▸ TASK DESCRIPTION: Pull every line with "agent" from the data.

▸ DATASET:
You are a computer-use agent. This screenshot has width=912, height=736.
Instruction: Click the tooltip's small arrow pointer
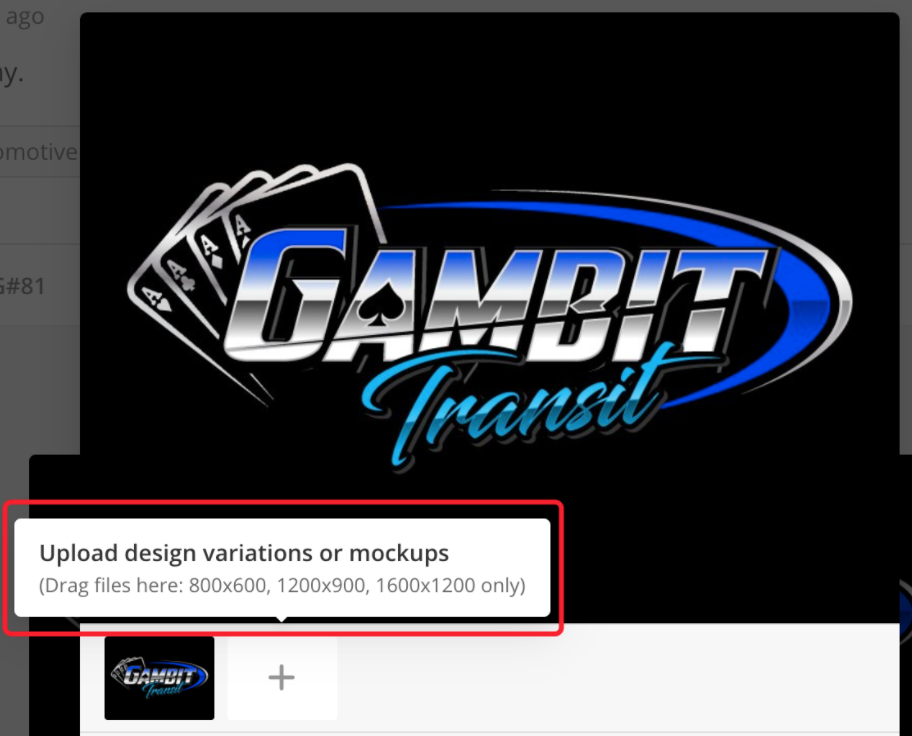tap(282, 621)
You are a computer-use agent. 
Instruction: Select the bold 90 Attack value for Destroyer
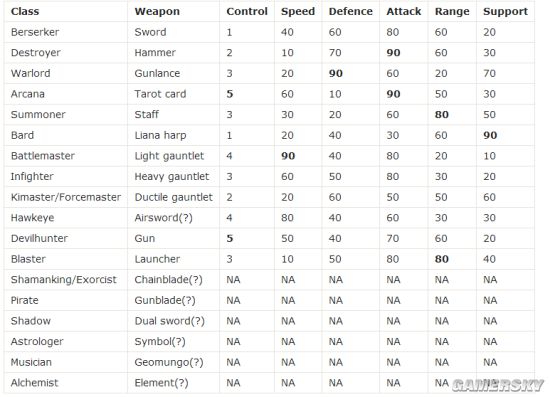[x=394, y=53]
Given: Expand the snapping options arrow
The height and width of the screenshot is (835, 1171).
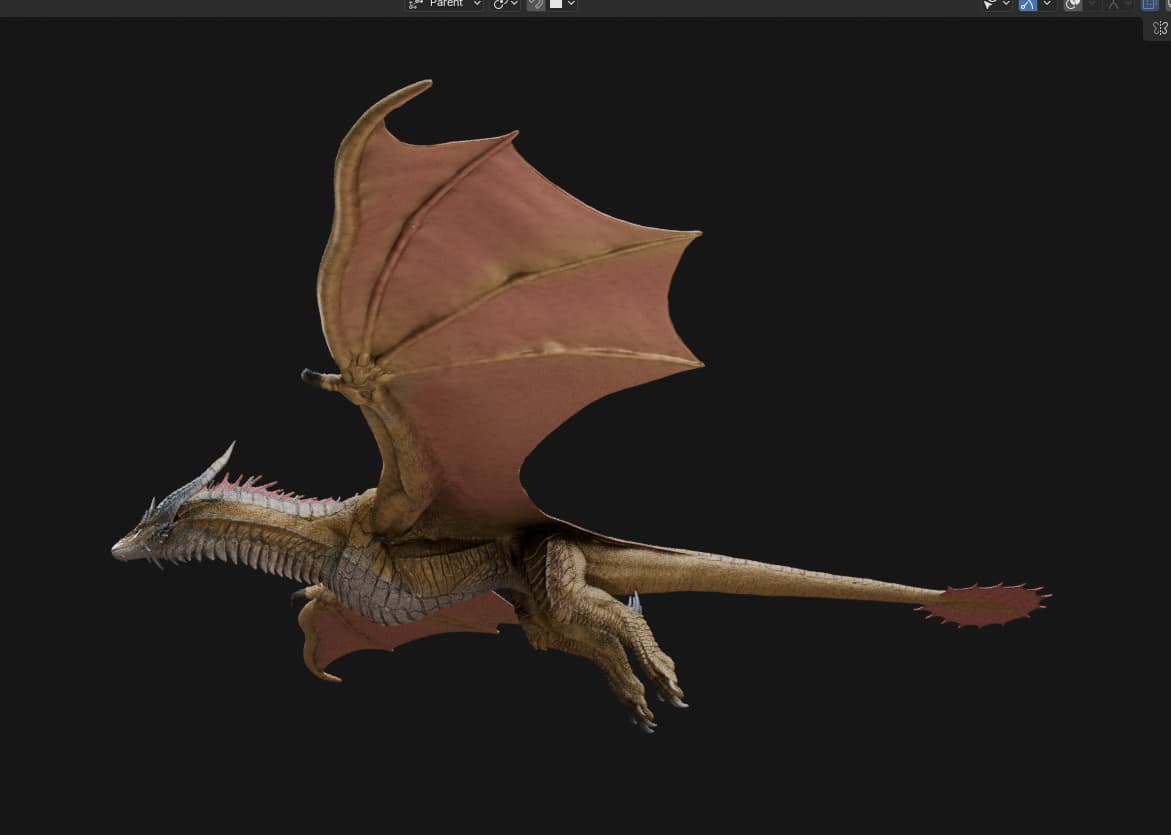Looking at the screenshot, I should point(571,4).
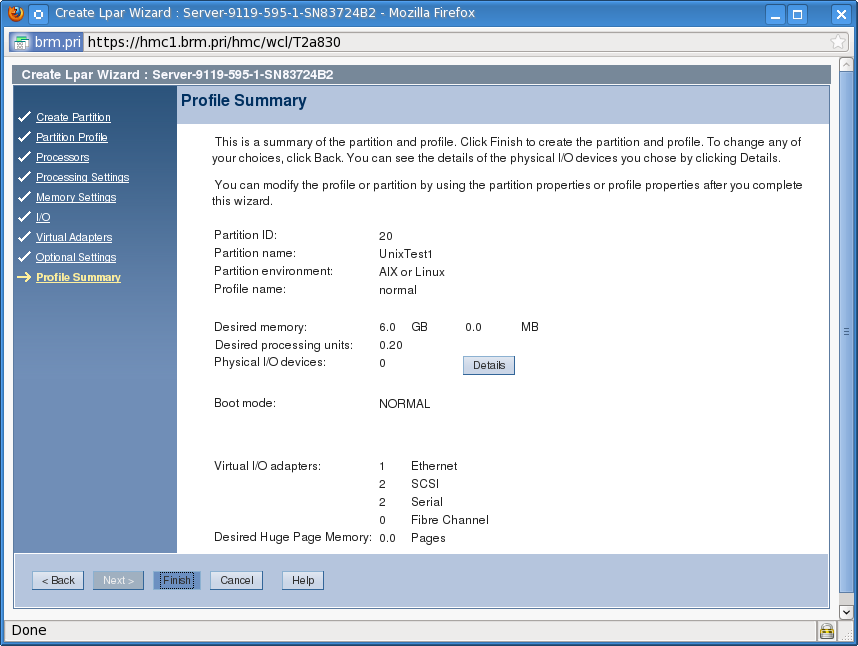Go Back to the previous wizard page

coord(57,580)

▸ SOLUTION TO THIS TASK:
You are a computer-use agent. This screenshot has width=912, height=736.
You are a computer-use agent. 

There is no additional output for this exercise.